The self-regulatory group Network Advertising Initiative has issued guidance that expands on new requirements in its updated privacy code, including the mandate to obtain consumers' opt-in consent before collecting or using “sensitive” data for ad delivery and reporting, as well as for ad targeting.
The new guidance provides that consent provided solely through platforms won't meet the code's requirement. Instead, ad-tech companies that belong to the organization may only use sensitive data -- including precise location data, sensor data and personal directory information -- if consumers are informed that the data will be used for advertising.
The new rules for opt-in consent apply when ad-tech companies receive precise location data, but then segment the data so that it becomes imprecise. But if ad-tech companies receive data that is already segmented or has been made imprecise, they don't need to obtain consumers' opt-in consent.
The guidance also provides that disclosures must be “clear and conspicuous,” and given “just-in-time” -- meaning when consumers are asked to consent.
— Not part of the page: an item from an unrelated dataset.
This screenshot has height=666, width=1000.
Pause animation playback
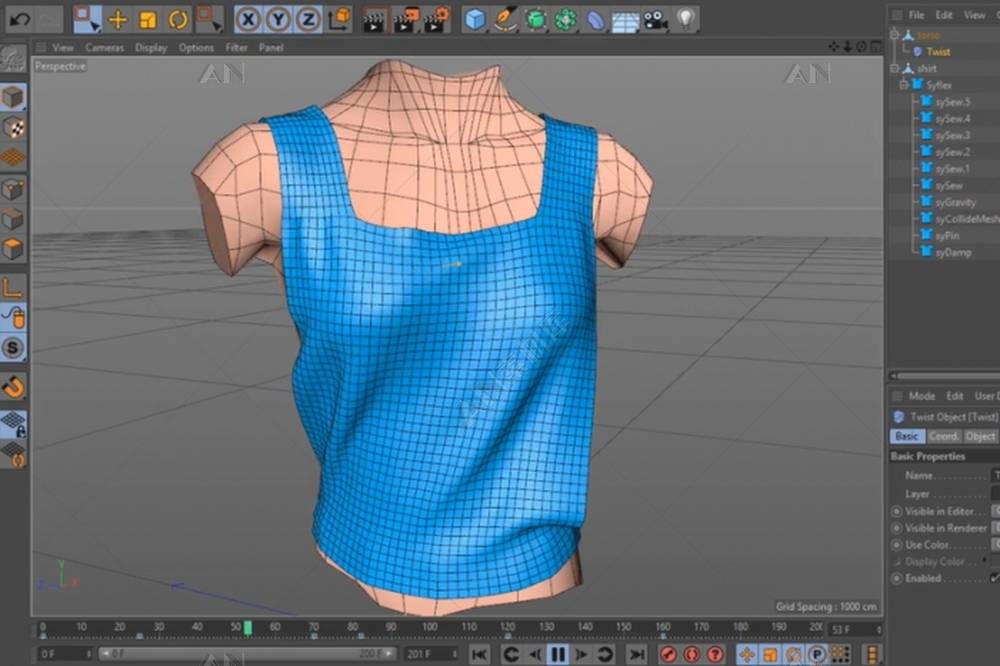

The NAI says it recognizes that many of the ad-tech companies that belong to the group don't themselves interact with users. Instead, app developers typically are the ones that disclose data collection practices and seek consumers' consent.
In those situations, the guidance provides that ad-tech companies with a “direct contractual relationship” with publishers or app developers must “take steps to contractually require that website or application provide a just-in time interstitial notice or message with a level of detail that addresses the intended purposes and sharing of the data.”